◆ Stored data ◆
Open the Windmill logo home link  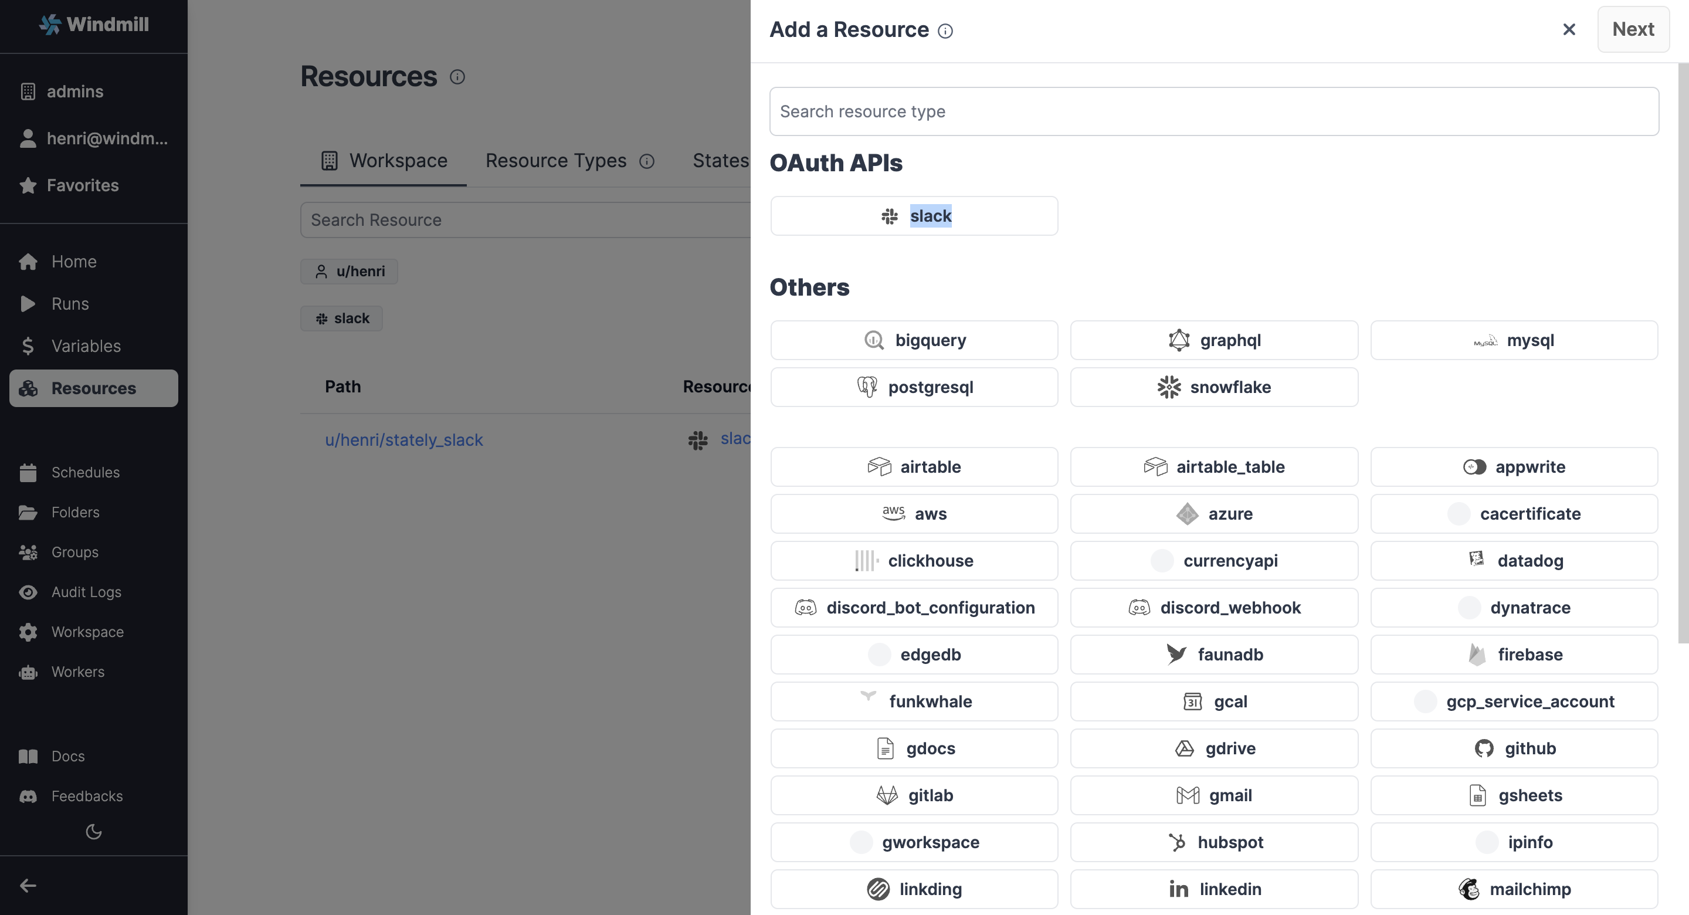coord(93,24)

* * *

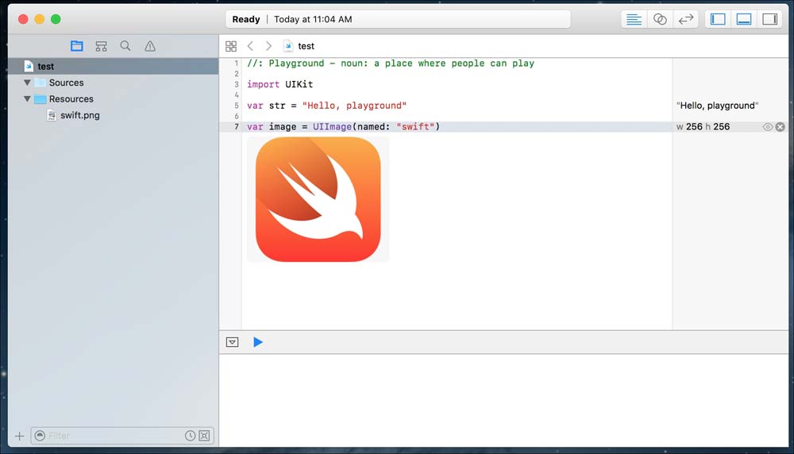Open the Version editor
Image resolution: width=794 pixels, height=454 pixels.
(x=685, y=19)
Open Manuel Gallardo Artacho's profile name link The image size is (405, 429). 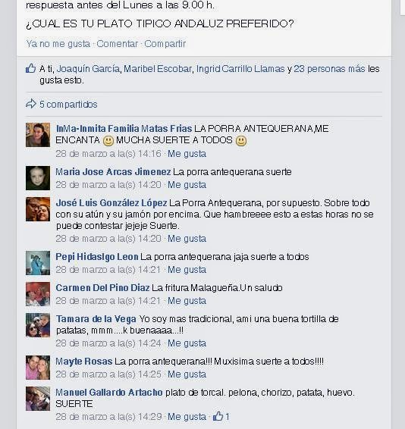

◆ The request ◆
Can you copy the part of the data that opens with the line containing "Open the Version editor" and closes with the line containing "Open Manuel Gallardo", word for word, leaving the pictures out?

◆ Answer to this problem ◆
Open the Version editor
Image resolution: width=794 pixels, height=454 pixels.
(x=685, y=19)
Open Manuel Gallardo Artacho's profile name link The image size is (405, 429). 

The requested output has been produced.